Enough of that though--I know it doesn't really apply to many of you, so here's something different.  One of the ongoing projects I started last year but didn't finish was the Merry, Merry Snowmen pattern by Bunny Hill.  When I set everything aside last fall, I only had the last of the nine blocks left to make, so a couple weeks ago, I prepped the block and then I carried everything back and forth to work with me every day--but I never got around to working on it!  Finally, I'd had enough of carrying my stitching case around, so I made the last block my main project these last couple evenings.  Now I can say that last block is done--woo-hoo!

I have a couple of those corner snowmen left to applique to complete the quilt and I'll need to press the blocks before I put them together.  Then there's the border, of course, but I'm getting very close!  Tomorrow I'd like to get the blocks up on the design wall and see how everything looks.

If this is a quilt you've been working on, you may notice I made one small design change--in the original pattern, the body of the snowman "chef" was sort of straight up and down; I decided with the feminine looking apron, my chef needed some curves, so I made the chef like the traditional "three-ball" snow figure.

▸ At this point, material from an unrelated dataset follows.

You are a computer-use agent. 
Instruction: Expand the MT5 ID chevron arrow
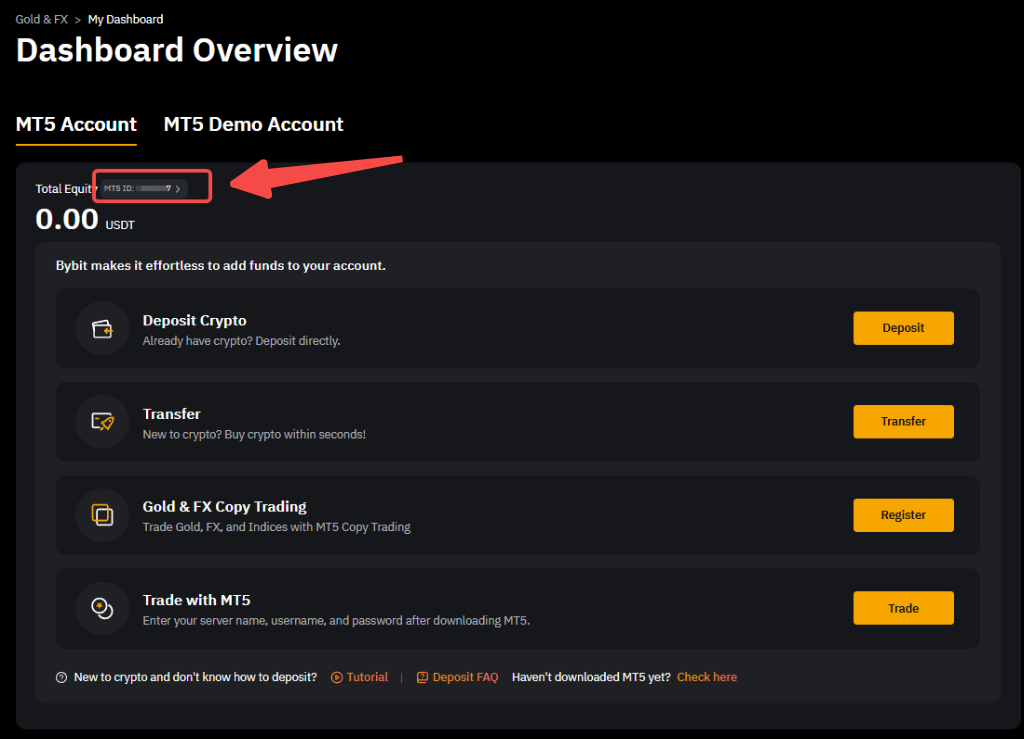[178, 188]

My 4th of July will probably be spent mostly in the Sweat Shop with a few breaks for cooking, barbecuing, and hanging out with Hubby.  I hope you have a great day planned too!


Donna said...

Love your pattern change. The female snowlady is oh so cute.

moosecraft said...

Great stitching on Merry Snowmen!

My hubby and I quit smoking a little over 3 years ago. You summed it up perfect when you said "You have to REALLY WANT to quit"... After a health scare I had with my hubby, any time I felt the urge for a smoke... I just had to picture him in the hospital bed and the urge vanished.... quickly. Sounds dramatic... but, after hundreds of half-hearted failed tries to quit.... that's what it took to finally make US really WANT to quit... Anyways, we're good now... although a few pounds heavier! lol!

Carol said...

Good for you quitting smoking. I've gone two weeks giving up my addiction of Diet Coke. I had to because I drank way too much Diet Coke and little water. I ended up with bone loss called Osteopenia. If I didn't make a change I would get Osteoperosis. I love Diet Coke but surprisingly haven't missed it like I thought I would. Love your snowman block, so cute. Happy 4th of July.

Rosa said...

It`s pretty nice.You give it your touch.Great job!

Deb said...

congrats on quiting smoking that's quite an accomplishment! I think it works the same as dieting or any other "addiction" - I'll bet I've lost multiple people over my life time, but my knees are shot and the ortho dr. said lose some weight or I can't do here I am again, but this time I'm bound and determined I'm going to do it, and make it a life style change...down 32.5 lbs. in 9 weeks so it's working, and I told him I'd see him in a year small enough to have both knee replacements done at the same time, and he said he'd hold me to it.....hang in there, it gets easier with time and you will feel so much better.

Janet said...

Good for you on quitting! I quit in 2002 - September 5, 2002 to be exact. On January 9th, I said "I'm going to quit on September 5th", so I had 9 months to do what I could to get ready. Wish I had all the money from the bets against my success, LOL! Bought myself a new sewing machine in October, 2002 to celebrate all the $ I was saving ... what're you going to buy to celebrate all the $ you're saving?